* ENTRIES PROVIDED:
============

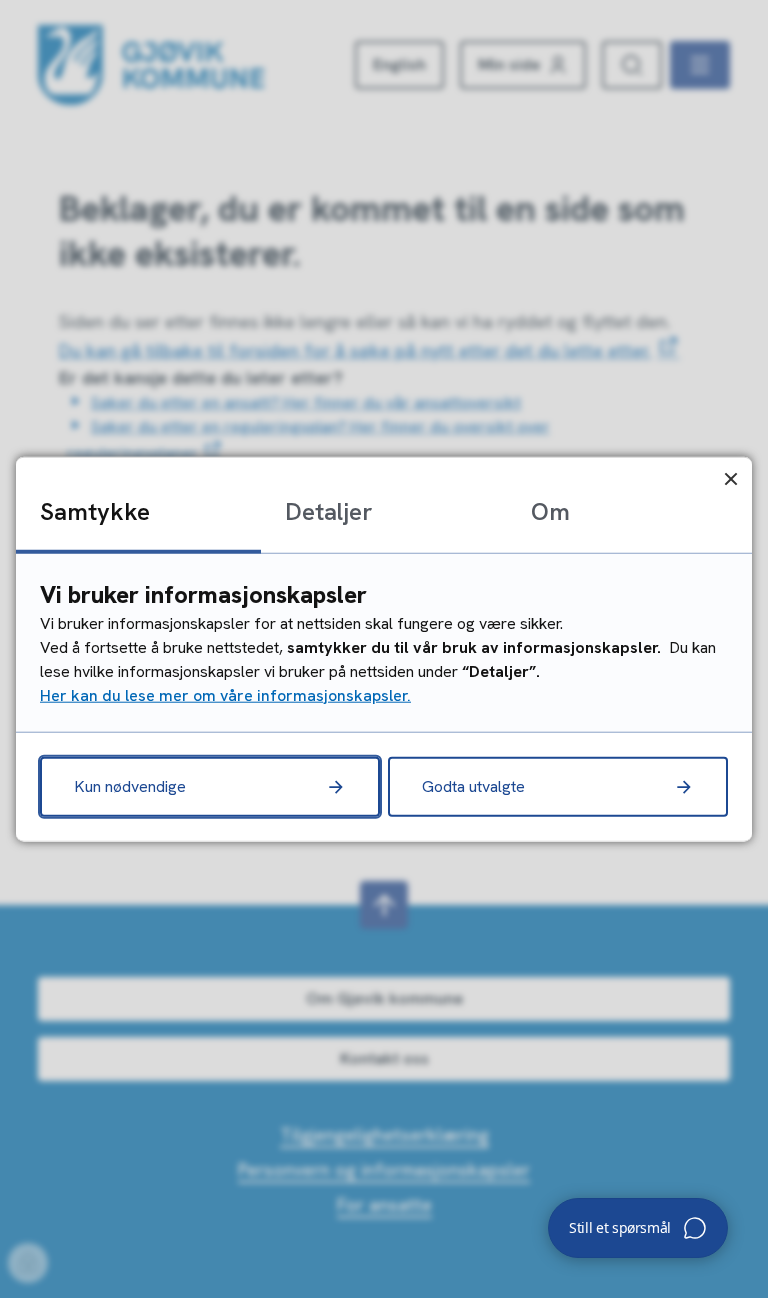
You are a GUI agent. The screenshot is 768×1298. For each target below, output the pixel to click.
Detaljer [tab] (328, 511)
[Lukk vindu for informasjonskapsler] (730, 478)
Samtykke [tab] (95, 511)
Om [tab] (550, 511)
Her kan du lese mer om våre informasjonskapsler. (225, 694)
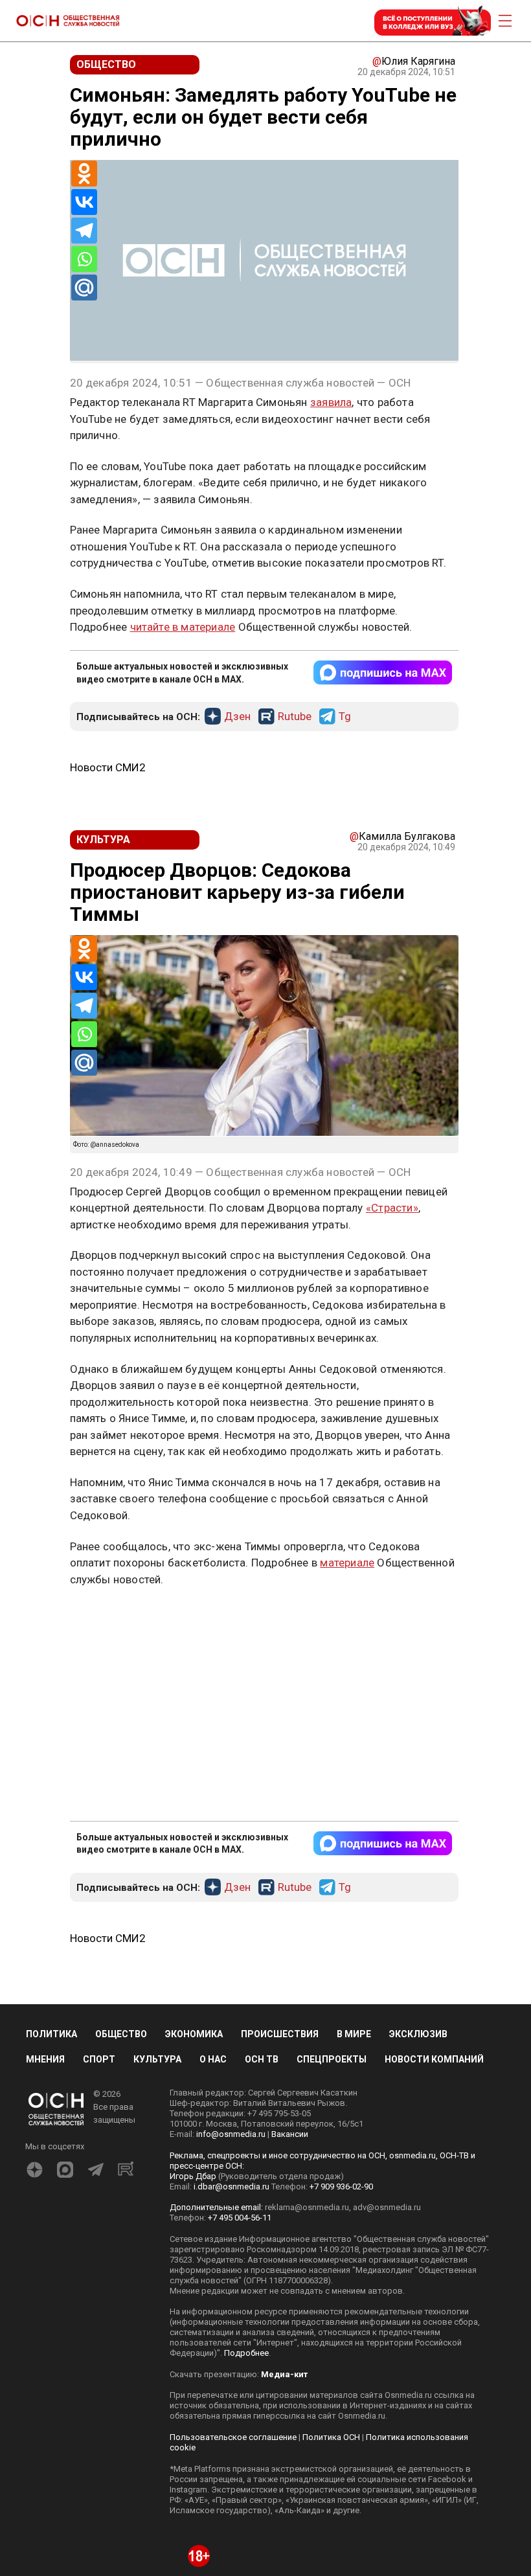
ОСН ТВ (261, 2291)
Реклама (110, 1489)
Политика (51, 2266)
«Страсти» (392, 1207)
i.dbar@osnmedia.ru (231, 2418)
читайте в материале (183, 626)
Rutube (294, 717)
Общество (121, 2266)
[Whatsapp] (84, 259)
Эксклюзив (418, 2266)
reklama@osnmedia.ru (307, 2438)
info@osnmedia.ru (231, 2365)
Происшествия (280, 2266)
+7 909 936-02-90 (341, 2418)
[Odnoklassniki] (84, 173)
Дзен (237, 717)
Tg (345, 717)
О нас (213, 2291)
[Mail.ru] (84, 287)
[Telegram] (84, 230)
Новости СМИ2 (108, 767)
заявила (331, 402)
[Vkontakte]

============

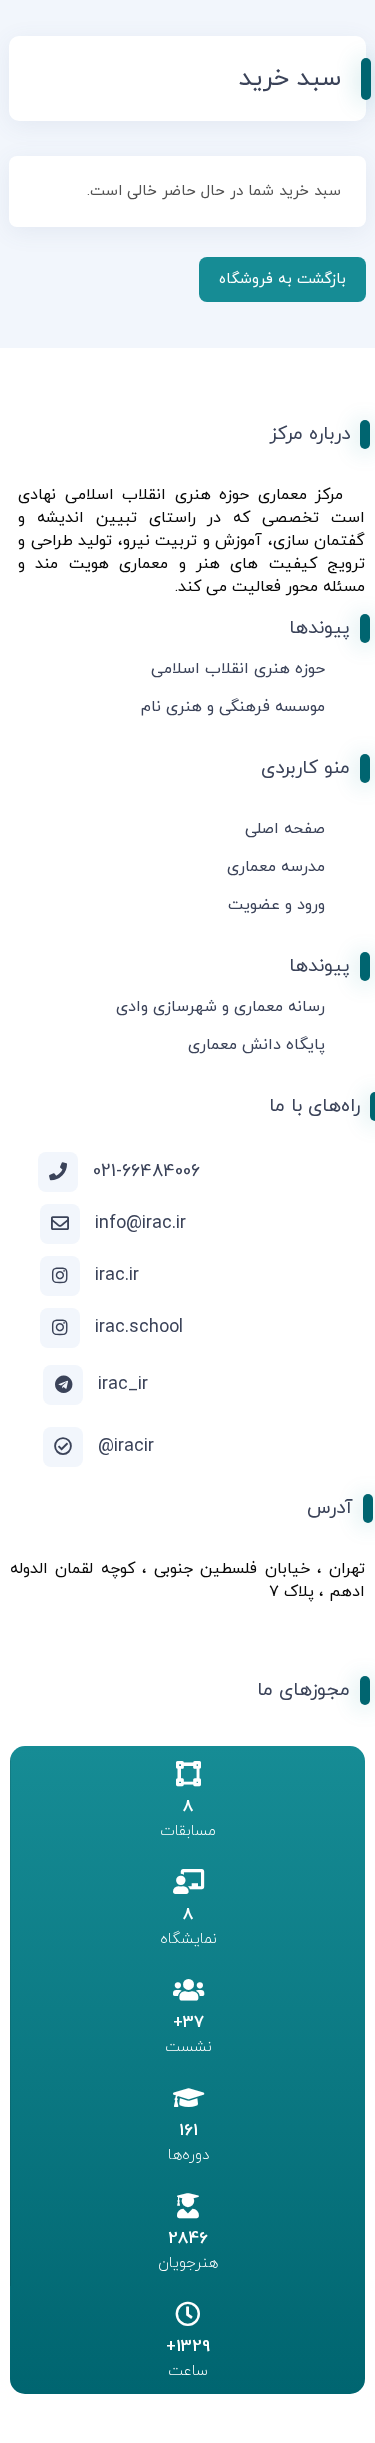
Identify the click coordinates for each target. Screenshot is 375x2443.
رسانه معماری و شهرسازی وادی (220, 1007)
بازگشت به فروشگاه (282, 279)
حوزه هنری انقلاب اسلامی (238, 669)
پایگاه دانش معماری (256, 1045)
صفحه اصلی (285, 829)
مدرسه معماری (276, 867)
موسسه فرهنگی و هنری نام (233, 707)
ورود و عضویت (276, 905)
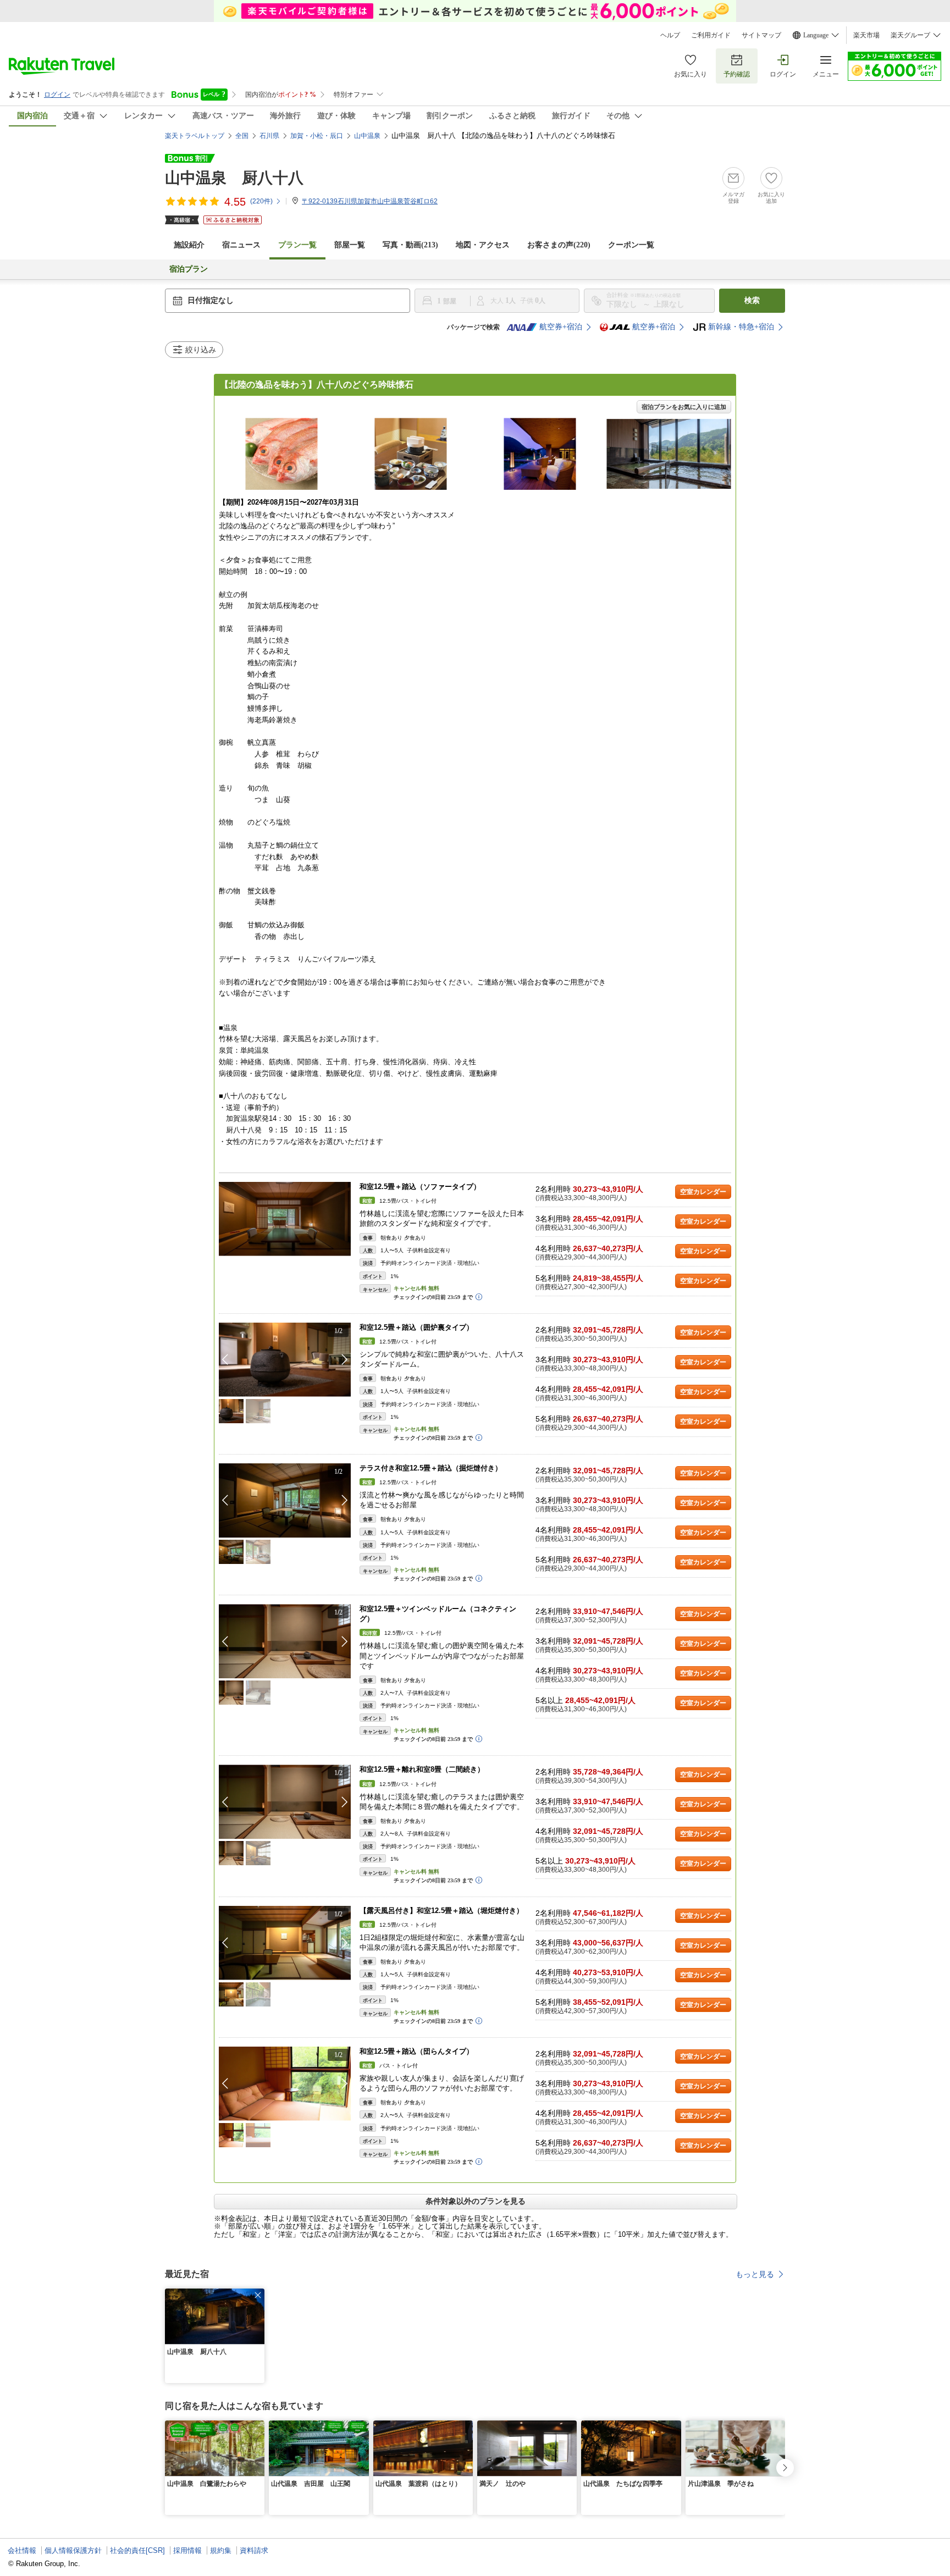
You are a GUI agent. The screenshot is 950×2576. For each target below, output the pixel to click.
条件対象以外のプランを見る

============

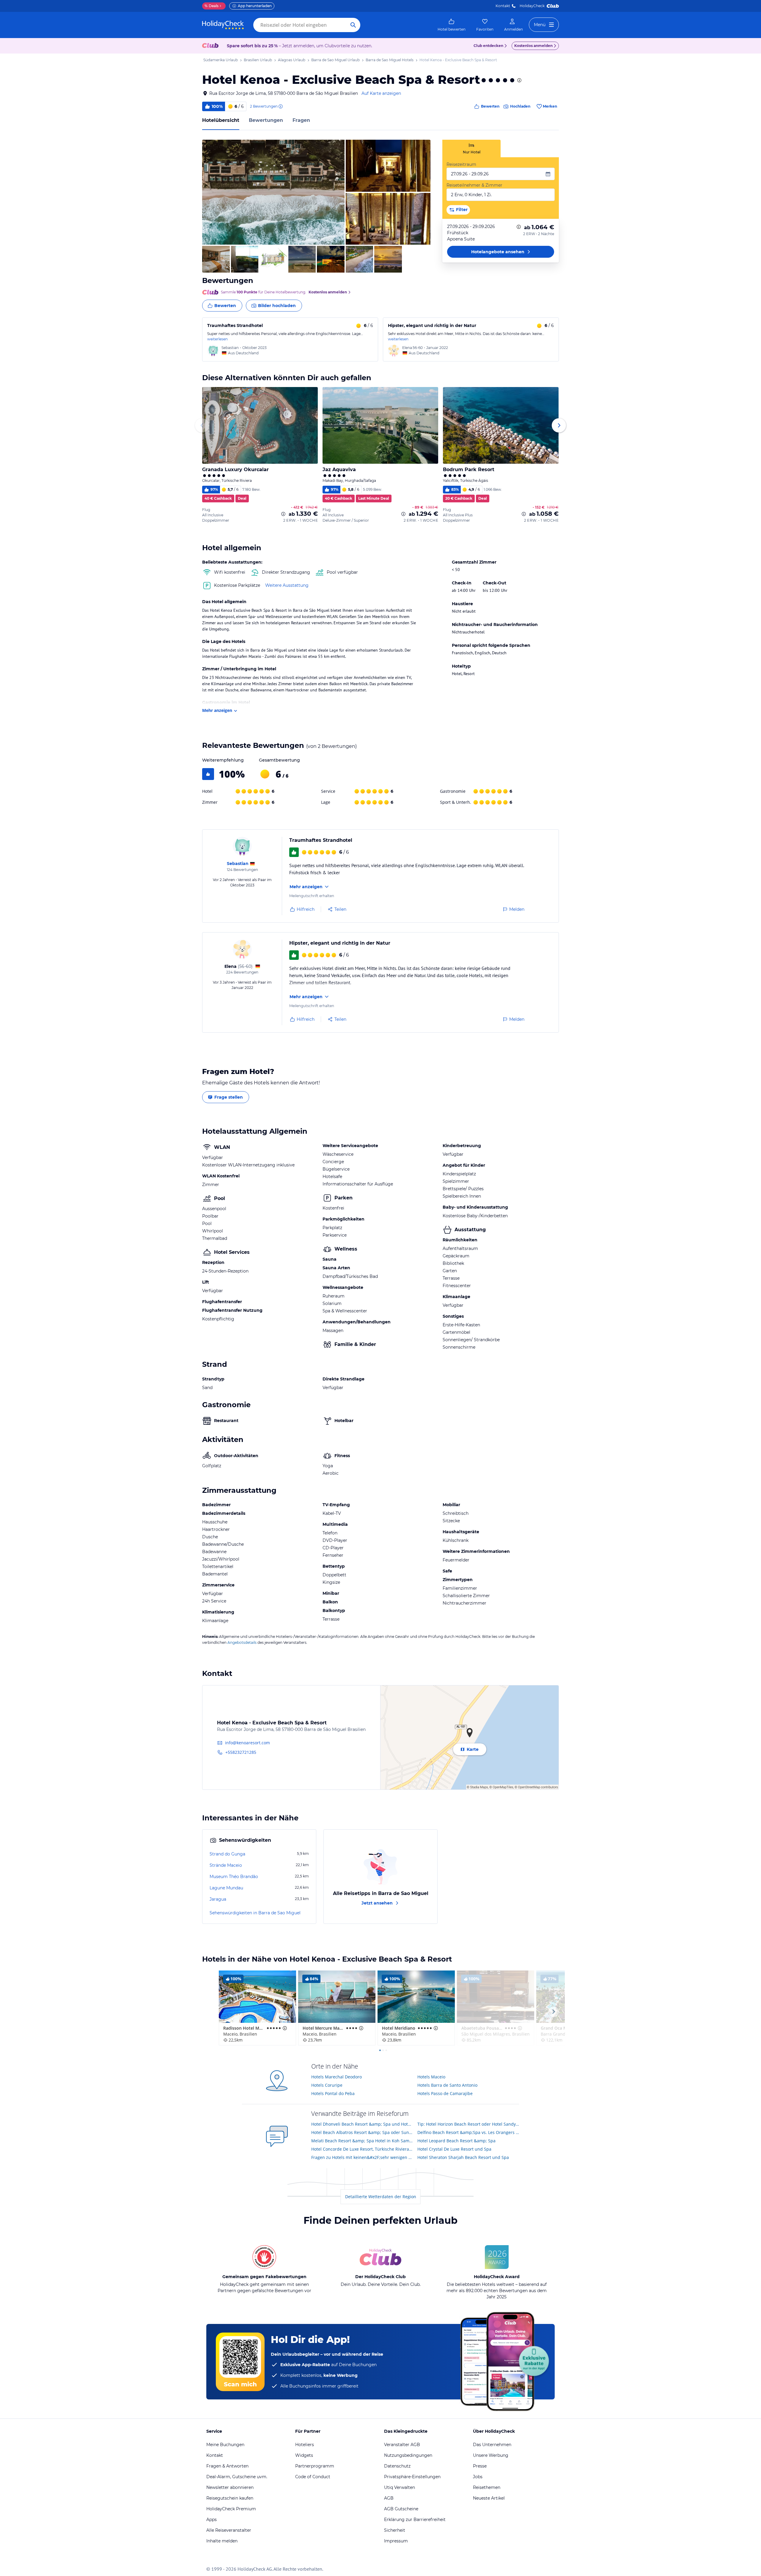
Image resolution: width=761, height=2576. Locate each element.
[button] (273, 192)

============

* EXERCISE GOAL:
Extract exactly and only the lines above from the line containing "О нас (213, 2291)" through the line containing "[Vkontakte]", both end lines included.

* EXERCISE OUTPUT:
О нас (213, 2291)
[Mail.ru] (84, 287)
[Telegram] (84, 230)
Новости СМИ2 (108, 767)
заявила (331, 402)
[Vkontakte]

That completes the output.